Zeitgeschehen
Kommentare 3

Uwe Romeike im Interview: »… daß die Familie nicht auseinandergerissen wird …«

Photo: © Romeike

Seit August 2008 lebt die schwäbische Familie Romeike in Morristown, Tennessee. Als Heimschulfamilie waren die Romeikes in Deutschland nicht mehr sicher, so daß sie mit damals fünf Kindern in die USA emigrierten, dort Asyl beantragten und in erster Instanz im Januar 2010 auch erhielten. Das Urteil von Richter Burman kann man ohne Übertreibung als Ohrfeige für den deutschen Sonderweg der radikalen Kriminalisierung von Heimschulfamilien bezeichnen. Zurecht hat es damals ein kleines Medienbeben ausgelöst, daß eine deutsche Familie Asyl in den USA erhält — nicht 1940, sondern siebzig Jahre später. Die Geiernotizen haben jetzt im Gespräch mit Uwe Romeike nachgehakt: Was ist aus der Sache inzwischen geworden?

 

In Deutschland hat es die Nachricht, daß ein Richter in Tennessee einer deutschen Familie Asyl gewährt hat, bis in die Leitmedien geschafft. Wie hat die Öffentlichkeit in den USA — die Presse, aber auch die Menschen, denen Sie begegnen — auf die Angelegenheit reagiert?

Durchweg positiv und unterstützend.  Wir wurden sehr herzlich aufgenommen.

Neues Land, neue Sprache, neues soziales Umfeld — wie haben die Kinder damals die Umstellung verkraftet?

Unsere Kinder haben sehr schnell neue Freunde gefunden und auch mit der Sprache keine großen Schwierigkeiten gehabt. Wir haben, seitdem wir hier ankamen, den gesamten Unterricht auf Englisch gemacht.

Wie hat man sich den typischen Tagesablauf mit Heimunterricht vorzustellen?

Es ist nicht jeden Tag genau gleich, aber jeder hat seine Schulfächer (Englisch, Mathe, Sozialkunde, Biologie, Physik, Chemie, Bibelkunde) täglich zu erledigen. Nachdem unsere Tiere versorgt sind (Hund, Katzen, Hühner und Enten) haben wir gemeinsames Frühstück und eine Andacht. Danach geht jeder an seine Schularbeiten. Die Jüngeren brauchen noch viel Unterstützung, aber sobald sie gut lesen können, arbeiten zu Hause unterrichtete Kinder doch sehr selbständig.

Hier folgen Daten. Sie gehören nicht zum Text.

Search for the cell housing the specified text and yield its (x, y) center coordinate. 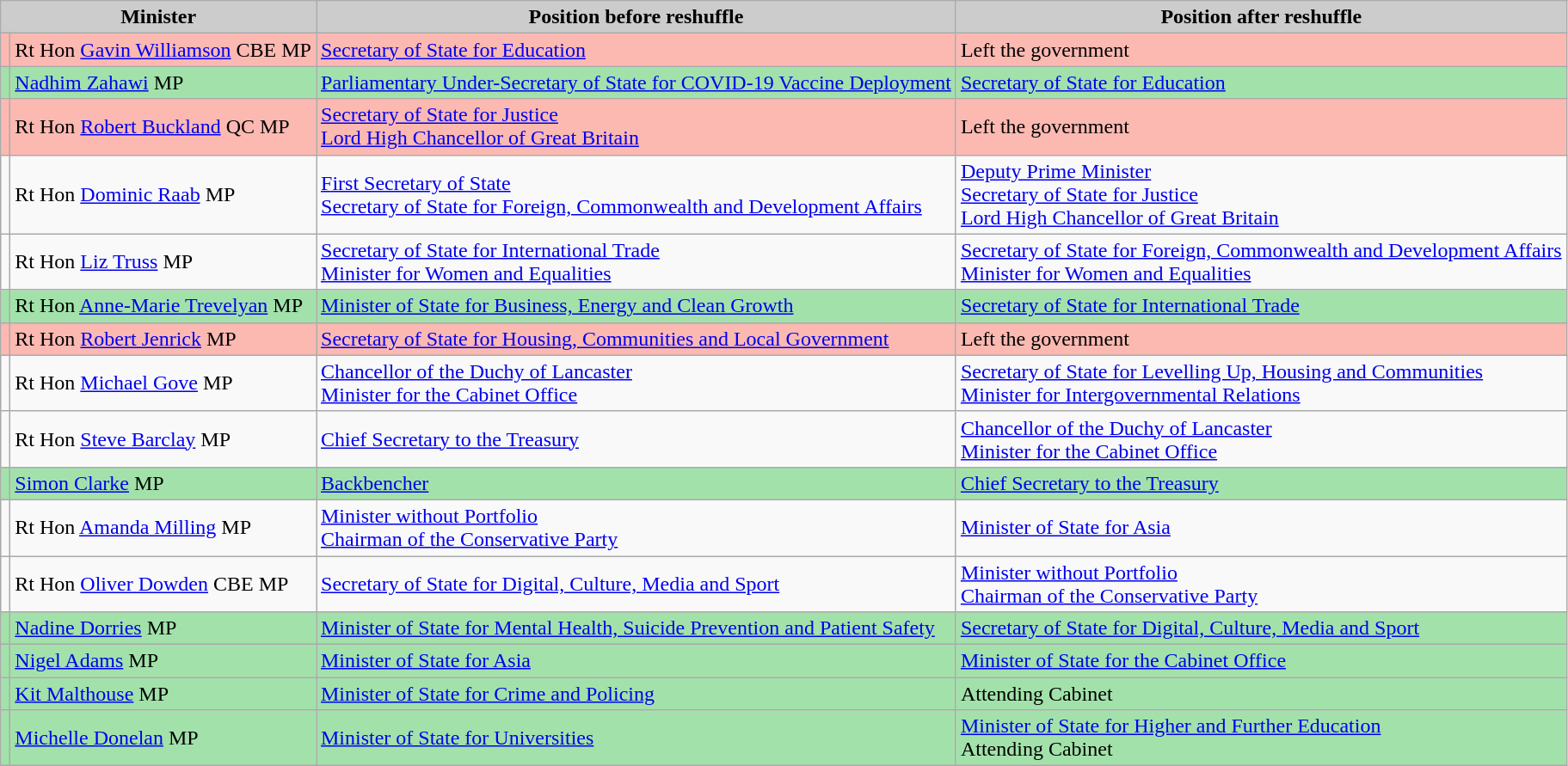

Gibt es auch gemeinsamen Unterricht mit anderen Heimschulfamilien?

Einmal wöchentlich haben wir die Möglichkeit mit zahlreichen anderen Heimschulfamilien zu lernen und Spaß zu haben. Da gibt es ein breitgefächertes Angebot: Sport, Schauspiel, Geschichte, Spiele, Experimente u.v.m.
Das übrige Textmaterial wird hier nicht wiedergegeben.